** BEGIN Given data **

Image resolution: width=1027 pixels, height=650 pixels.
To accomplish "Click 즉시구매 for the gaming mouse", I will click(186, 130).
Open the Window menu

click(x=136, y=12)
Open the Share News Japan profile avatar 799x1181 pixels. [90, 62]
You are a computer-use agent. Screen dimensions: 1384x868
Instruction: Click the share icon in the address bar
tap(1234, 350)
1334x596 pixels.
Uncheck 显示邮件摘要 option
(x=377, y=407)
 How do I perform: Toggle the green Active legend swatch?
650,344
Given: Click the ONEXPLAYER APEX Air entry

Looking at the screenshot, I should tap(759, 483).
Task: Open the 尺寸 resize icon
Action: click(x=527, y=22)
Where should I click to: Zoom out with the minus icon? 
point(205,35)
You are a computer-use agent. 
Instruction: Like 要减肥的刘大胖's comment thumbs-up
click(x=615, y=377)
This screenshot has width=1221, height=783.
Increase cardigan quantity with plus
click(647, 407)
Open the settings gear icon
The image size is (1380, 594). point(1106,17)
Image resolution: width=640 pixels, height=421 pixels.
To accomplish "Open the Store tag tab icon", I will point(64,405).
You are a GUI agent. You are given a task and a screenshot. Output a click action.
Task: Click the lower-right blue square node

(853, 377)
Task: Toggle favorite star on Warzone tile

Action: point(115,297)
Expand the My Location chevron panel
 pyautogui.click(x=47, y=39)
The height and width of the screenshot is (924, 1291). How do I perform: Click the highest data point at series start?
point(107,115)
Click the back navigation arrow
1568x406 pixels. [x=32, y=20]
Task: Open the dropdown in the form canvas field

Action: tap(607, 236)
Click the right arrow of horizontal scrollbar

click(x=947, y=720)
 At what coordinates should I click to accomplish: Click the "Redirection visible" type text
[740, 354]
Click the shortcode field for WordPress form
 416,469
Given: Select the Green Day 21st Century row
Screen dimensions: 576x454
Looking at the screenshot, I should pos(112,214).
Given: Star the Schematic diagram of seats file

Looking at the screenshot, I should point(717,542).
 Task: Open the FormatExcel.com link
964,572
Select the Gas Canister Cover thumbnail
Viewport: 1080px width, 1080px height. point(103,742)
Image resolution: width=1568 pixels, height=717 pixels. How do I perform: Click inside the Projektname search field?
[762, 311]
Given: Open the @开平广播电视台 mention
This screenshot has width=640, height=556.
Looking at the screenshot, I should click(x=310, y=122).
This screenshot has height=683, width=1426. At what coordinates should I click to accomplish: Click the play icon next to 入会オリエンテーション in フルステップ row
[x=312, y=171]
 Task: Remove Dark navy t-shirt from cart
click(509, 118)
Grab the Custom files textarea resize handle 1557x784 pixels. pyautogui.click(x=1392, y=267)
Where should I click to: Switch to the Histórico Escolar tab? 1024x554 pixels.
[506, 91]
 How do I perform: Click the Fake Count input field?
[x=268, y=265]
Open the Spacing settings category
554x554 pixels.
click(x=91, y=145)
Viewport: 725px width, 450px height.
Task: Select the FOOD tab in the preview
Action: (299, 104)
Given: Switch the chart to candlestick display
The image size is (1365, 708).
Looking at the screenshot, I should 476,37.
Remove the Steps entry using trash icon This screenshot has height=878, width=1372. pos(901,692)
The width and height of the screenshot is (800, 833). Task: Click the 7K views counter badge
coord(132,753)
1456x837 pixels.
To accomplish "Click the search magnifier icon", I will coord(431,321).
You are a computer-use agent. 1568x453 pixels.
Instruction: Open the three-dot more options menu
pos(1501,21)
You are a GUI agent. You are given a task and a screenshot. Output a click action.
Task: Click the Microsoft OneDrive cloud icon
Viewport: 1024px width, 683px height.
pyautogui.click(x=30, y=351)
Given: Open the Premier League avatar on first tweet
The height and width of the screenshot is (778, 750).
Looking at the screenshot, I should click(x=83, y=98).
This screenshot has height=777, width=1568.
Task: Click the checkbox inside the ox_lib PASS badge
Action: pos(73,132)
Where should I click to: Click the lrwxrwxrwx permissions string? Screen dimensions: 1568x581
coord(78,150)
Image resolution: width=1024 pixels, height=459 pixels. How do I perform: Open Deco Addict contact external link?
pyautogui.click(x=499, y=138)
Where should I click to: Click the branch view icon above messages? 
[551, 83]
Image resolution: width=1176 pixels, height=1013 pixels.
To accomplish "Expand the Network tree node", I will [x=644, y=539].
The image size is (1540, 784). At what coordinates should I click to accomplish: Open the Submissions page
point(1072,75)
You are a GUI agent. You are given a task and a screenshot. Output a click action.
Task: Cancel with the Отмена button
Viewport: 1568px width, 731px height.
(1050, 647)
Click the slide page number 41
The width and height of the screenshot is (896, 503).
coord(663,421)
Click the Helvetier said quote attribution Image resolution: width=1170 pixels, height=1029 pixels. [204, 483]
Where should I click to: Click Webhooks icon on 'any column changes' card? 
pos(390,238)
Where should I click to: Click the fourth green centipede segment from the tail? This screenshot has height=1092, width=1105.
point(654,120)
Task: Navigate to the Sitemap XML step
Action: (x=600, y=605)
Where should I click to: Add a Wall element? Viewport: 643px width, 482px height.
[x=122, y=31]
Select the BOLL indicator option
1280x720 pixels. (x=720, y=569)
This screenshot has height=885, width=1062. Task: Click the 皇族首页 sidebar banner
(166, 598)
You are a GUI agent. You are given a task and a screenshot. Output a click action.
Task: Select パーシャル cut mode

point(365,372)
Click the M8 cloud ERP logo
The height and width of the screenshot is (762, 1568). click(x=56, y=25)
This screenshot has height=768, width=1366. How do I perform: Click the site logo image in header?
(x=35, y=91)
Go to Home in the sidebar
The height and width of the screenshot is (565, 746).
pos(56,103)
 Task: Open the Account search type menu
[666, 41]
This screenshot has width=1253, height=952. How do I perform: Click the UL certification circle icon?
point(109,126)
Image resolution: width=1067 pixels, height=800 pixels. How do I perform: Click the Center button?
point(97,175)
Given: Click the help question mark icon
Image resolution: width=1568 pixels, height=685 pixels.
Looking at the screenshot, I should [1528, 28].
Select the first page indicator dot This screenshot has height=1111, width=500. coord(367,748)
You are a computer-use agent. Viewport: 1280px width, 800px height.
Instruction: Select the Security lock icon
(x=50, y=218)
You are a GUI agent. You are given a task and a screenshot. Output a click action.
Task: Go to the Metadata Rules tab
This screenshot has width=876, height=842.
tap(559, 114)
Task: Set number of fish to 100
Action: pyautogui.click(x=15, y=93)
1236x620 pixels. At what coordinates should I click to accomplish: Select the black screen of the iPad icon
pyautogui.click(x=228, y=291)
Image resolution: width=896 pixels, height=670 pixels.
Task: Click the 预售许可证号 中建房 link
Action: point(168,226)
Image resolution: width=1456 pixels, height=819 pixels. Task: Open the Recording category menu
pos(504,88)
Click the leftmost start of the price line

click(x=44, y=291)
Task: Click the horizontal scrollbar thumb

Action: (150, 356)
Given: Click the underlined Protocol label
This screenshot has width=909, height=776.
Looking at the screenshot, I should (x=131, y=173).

** END Given data **

_Instructions for the task_
Update all of the items above by replacing every "Screen dimensions" with "Display size". Leave everything else as it is.

_Written response_
Image resolution: width=1027 pixels, height=650 pixels.
To accomplish "Click 즉시구매 for the gaming mouse", I will click(186, 130).
Open the Window menu

click(x=136, y=12)
Open the Share News Japan profile avatar 799x1181 pixels. [90, 62]
You are a computer-use agent. Display size: 1384x868
Instruction: Click the share icon in the address bar
tap(1234, 350)
1334x596 pixels.
Uncheck 显示邮件摘要 option
(x=377, y=407)
 How do I perform: Toggle the green Active legend swatch?
650,344
Given: Click the ONEXPLAYER APEX Air entry

Looking at the screenshot, I should tap(759, 483).
Task: Open the 尺寸 resize icon
Action: click(x=527, y=22)
Where should I click to: Zoom out with the minus icon? 
point(205,35)
You are a computer-use agent. 
Instruction: Like 要减肥的刘大胖's comment thumbs-up
click(x=615, y=377)
This screenshot has width=1221, height=783.
Increase cardigan quantity with plus
click(647, 407)
Open the settings gear icon
The image size is (1380, 594). point(1106,17)
Image resolution: width=640 pixels, height=421 pixels.
To accomplish "Open the Store tag tab icon", I will point(64,405).
You are a GUI agent. You are given a task and a screenshot. Output a click action.
Task: Click the lower-right blue square node

(853, 377)
Task: Toggle favorite star on Warzone tile

Action: point(115,297)
Expand the My Location chevron panel
 pyautogui.click(x=47, y=39)
The height and width of the screenshot is (924, 1291). How do I perform: Click the highest data point at series start?
point(107,115)
Click the back navigation arrow
1568x406 pixels. [x=32, y=20]
Task: Open the dropdown in the form canvas field

Action: tap(607, 236)
Click the right arrow of horizontal scrollbar

click(x=947, y=720)
 At what coordinates should I click to accomplish: Click the "Redirection visible" type text
[740, 354]
Click the shortcode field for WordPress form
 416,469
Given: Select the Green Day 21st Century row
Display size: 576x454
Looking at the screenshot, I should pos(112,214).
Given: Star the Schematic diagram of seats file

Looking at the screenshot, I should point(717,542).
 Task: Open the FormatExcel.com link
964,572
Select the Gas Canister Cover thumbnail
Viewport: 1080px width, 1080px height. point(103,742)
Image resolution: width=1568 pixels, height=717 pixels. How do I perform: Click inside the Projektname search field?
[762, 311]
Given: Open the @开平广播电视台 mention
This screenshot has width=640, height=556.
Looking at the screenshot, I should click(x=310, y=122).
This screenshot has height=683, width=1426. At what coordinates should I click to accomplish: Click the play icon next to 入会オリエンテーション in フルステップ row
[x=312, y=171]
 Task: Remove Dark navy t-shirt from cart
click(509, 118)
Grab the Custom files textarea resize handle 1557x784 pixels. pyautogui.click(x=1392, y=267)
Where should I click to: Switch to the Histórico Escolar tab? 1024x554 pixels.
[506, 91]
 How do I perform: Click the Fake Count input field?
[x=268, y=265]
Open the Spacing settings category
554x554 pixels.
click(x=91, y=145)
Viewport: 725px width, 450px height.
Task: Select the FOOD tab in the preview
Action: (299, 104)
Given: Switch the chart to candlestick display
The image size is (1365, 708).
Looking at the screenshot, I should 476,37.
Remove the Steps entry using trash icon This screenshot has height=878, width=1372. pos(901,692)
The width and height of the screenshot is (800, 833). Task: Click the 7K views counter badge
coord(132,753)
1456x837 pixels.
To accomplish "Click the search magnifier icon", I will coord(431,321).
You are a computer-use agent. 1568x453 pixels.
Instruction: Open the three-dot more options menu
pos(1501,21)
You are a GUI agent. You are given a task and a screenshot. Output a click action.
Task: Click the Microsoft OneDrive cloud icon
Viewport: 1024px width, 683px height.
pyautogui.click(x=30, y=351)
Given: Open the Premier League avatar on first tweet
The height and width of the screenshot is (778, 750).
Looking at the screenshot, I should click(x=83, y=98).
This screenshot has height=777, width=1568.
Task: Click the checkbox inside the ox_lib PASS badge
Action: pos(73,132)
Where should I click to: Click the lrwxrwxrwx permissions string? Display size: 1568x581
coord(78,150)
Image resolution: width=1024 pixels, height=459 pixels. How do I perform: Open Deco Addict contact external link?
pyautogui.click(x=499, y=138)
Where should I click to: Click the branch view icon above messages? 
[551, 83]
Image resolution: width=1176 pixels, height=1013 pixels.
To accomplish "Expand the Network tree node", I will [x=644, y=539].
The image size is (1540, 784). At what coordinates should I click to accomplish: Open the Submissions page
point(1072,75)
You are a GUI agent. You are given a task and a screenshot. Output a click action.
Task: Cancel with the Отмена button
Viewport: 1568px width, 731px height.
(1050, 647)
Click the slide page number 41
The width and height of the screenshot is (896, 503).
coord(663,421)
Click the Helvetier said quote attribution Image resolution: width=1170 pixels, height=1029 pixels. [204, 483]
Where should I click to: Click Webhooks icon on 'any column changes' card? 
pos(390,238)
Where should I click to: Click the fourth green centipede segment from the tail? This screenshot has height=1092, width=1105.
point(654,120)
Task: Navigate to the Sitemap XML step
Action: (x=600, y=605)
Where should I click to: Add a Wall element? Viewport: 643px width, 482px height.
[x=122, y=31]
Select the BOLL indicator option
1280x720 pixels. (x=720, y=569)
This screenshot has height=885, width=1062. Task: Click the 皇族首页 sidebar banner
(166, 598)
You are a GUI agent. You are given a task and a screenshot. Output a click action.
Task: Select パーシャル cut mode

point(365,372)
Click the M8 cloud ERP logo
The height and width of the screenshot is (762, 1568). click(x=56, y=25)
This screenshot has height=768, width=1366. How do I perform: Click the site logo image in header?
(x=35, y=91)
Go to Home in the sidebar
The height and width of the screenshot is (565, 746).
pos(56,103)
 Task: Open the Account search type menu
[666, 41]
This screenshot has width=1253, height=952. How do I perform: Click the UL certification circle icon?
point(109,126)
Image resolution: width=1067 pixels, height=800 pixels. How do I perform: Click the Center button?
point(97,175)
Given: Click the help question mark icon
Image resolution: width=1568 pixels, height=685 pixels.
Looking at the screenshot, I should [1528, 28].
Select the first page indicator dot This screenshot has height=1111, width=500. coord(367,748)
You are a computer-use agent. Viewport: 1280px width, 800px height.
Instruction: Select the Security lock icon
(x=50, y=218)
You are a GUI agent. You are given a task and a screenshot. Output a click action.
Task: Go to the Metadata Rules tab
This screenshot has width=876, height=842.
tap(559, 114)
Task: Set number of fish to 100
Action: pyautogui.click(x=15, y=93)
1236x620 pixels. At what coordinates should I click to accomplish: Select the black screen of the iPad icon
pyautogui.click(x=228, y=291)
Image resolution: width=896 pixels, height=670 pixels.
Task: Click the 预售许可证号 中建房 link
Action: point(168,226)
Image resolution: width=1456 pixels, height=819 pixels. Task: Open the Recording category menu
pos(504,88)
Click the leftmost start of the price line

click(x=44, y=291)
Task: Click the horizontal scrollbar thumb

Action: (150, 356)
Given: Click the underlined Protocol label
This screenshot has width=909, height=776.
Looking at the screenshot, I should (x=131, y=173).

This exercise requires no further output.